Dispersively probed microwave spectroscopy of a silicon hole double quantum dot

TL;DR

This paper introduces a dispersively probed microwave spectroscopy method for silicon hole double quantum dots, enabling detailed spin-dependent energy-level analysis crucial for scalable quantum computing architectures.

Contribution

It presents a novel two-tone spectroscopy technique compatible with scalable silicon quantum dot devices, providing detailed spin and energy-level information.

Findings

Measured g-factors and spin-orbit couplings for silicon hole quantum dots.

Demonstrated dispersive readout via rf-gate reflectometry.

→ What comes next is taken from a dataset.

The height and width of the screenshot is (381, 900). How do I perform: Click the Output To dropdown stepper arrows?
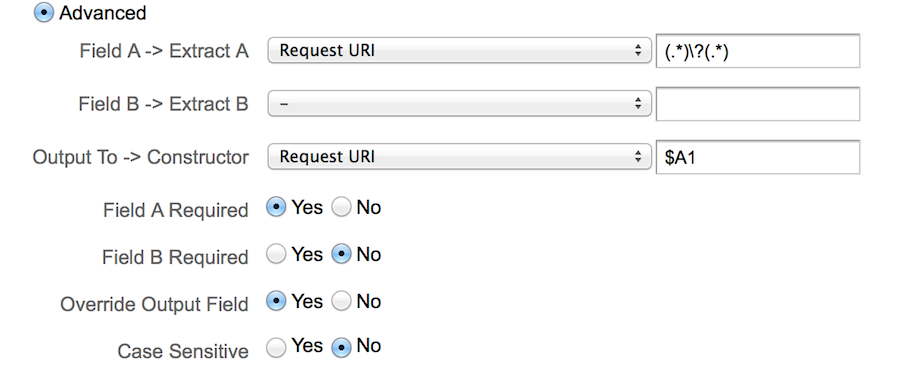point(638,157)
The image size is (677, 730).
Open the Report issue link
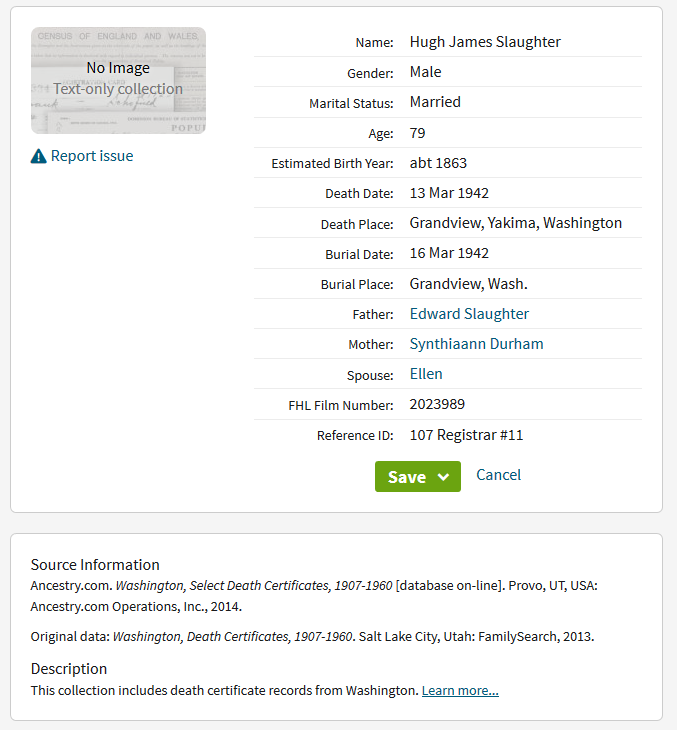click(91, 156)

Compared experimental data with Jaynes-Cummings model predictions.

Abstract

Owing to ever increasing gate fidelities and to a potential transferability to industrial CMOS technology, silicon spin qubits have become a compelling option in the strive for quantum computation. In a scalable architecture, each spin qubit will have to be finely tuned and its operating conditions accurately determined. In this prospect, spectroscopic tools compatible with a scalable device layout are of primary importance. Here we report a two-tone spectroscopy technique providing access to the spin-dependent energy-level spectrum of a hole double quantum dot defined in a split-gate silicon device. A first GHz-frequency tone drives electric-dipole spin resonance enabled by the valence-band spin-orbit coupling. A second lower-frequency tone (approximately 500 MHz) allows for dispersive readout via rf-gate reflectometry. We compare the measured dispersive response to the linear response calculated in an extended Jaynes-Cummings model and we obtain characteristic parameters such as g-factors and tunnel/spin-orbit couplings for both even and odd occupation.